The original Ellsberg paradox is non-normative in part because it violates the sure-thing principle, with an increase in probability common to both options producing a preference reversal. Violations of the sure-thing principle have been widely demonstrated in the domain of risky choice (one of the best-known being the Allais paradox: Reference AllaisAllais, 1953). The immediacy effect in intertemporal choice is a similar phenomenon, with an increase in time delay common to both outcomes leading to a preference reversal. Common consequence effects (a category of paradoxes that includes the Allais and Ellsberg paradoxes) have also been demonstrated in intertemporal choice. For example, Reference LoewensteinLoewenstein (1987) found that adding a fancy lobster dinner to be eaten two weekends from now changed decision makers’ preferred time for fancy French dinner from the following weekend to the current weekend. Reference Rao and LiRao & Li (2011) also demonstrated that in some situations, adding the same outcome to two delayed options can lead to a preference reversal. (For example, subjects preferred ¥1,000,000 immediately to ¥5,000,000 in 10 years, but were indifferent between the two when a common ¥6,000,000 in 1 year was added to both options.)

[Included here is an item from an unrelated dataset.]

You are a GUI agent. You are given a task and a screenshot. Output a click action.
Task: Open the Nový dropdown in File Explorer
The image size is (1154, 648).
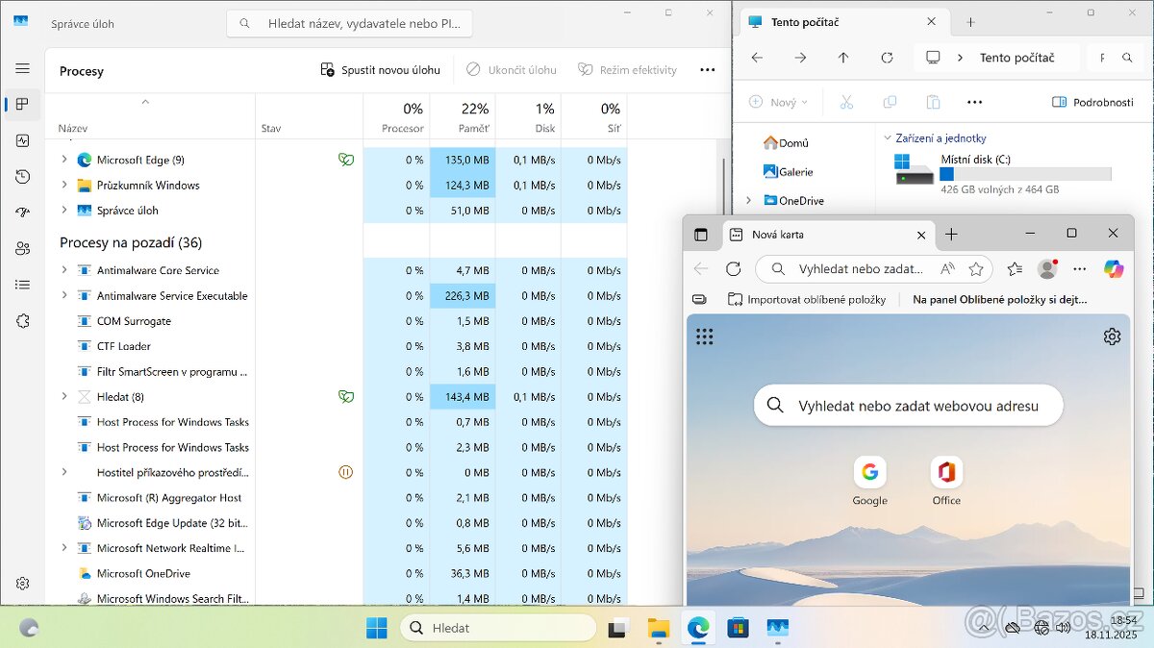tap(778, 101)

Thus, there is some reason to think there might be an equivalent to the Ellsberg paradox in the domain of delay. If so, it would suggest that ambiguity aversion is not specific to the domain of risk, but is a more general phenomenon. It would also demonstrate that ambiguity aversion occurs even when there is no outcome ambiguity—that is, when the final outcome is known for certain. The purpose of the present experiment was to see whether decision makers will display ambiguity aversion when the Ellsberg paradox is translated into intertemporal choice

2 Method

2.1 Subjects

179 Iowa State University undergraduates participated in the experiment as part of a class requirement for an introductory psychology class.

2.2 Design

Each subject was presented both with two versions of the Ellsberg paradox in the domain of risk, and three versions of the analogue of the Ellsberg paradox in the domain of delay. These are described in more detail below. For each version, the subject saw both levels of the Ellsberg paradox, for a total of 10 choices. For each choice, subjects were asked to choose which gamble they would prefer to play, and also asked on a scale of 1 to 10 how strongly they preferred the chosen gamble.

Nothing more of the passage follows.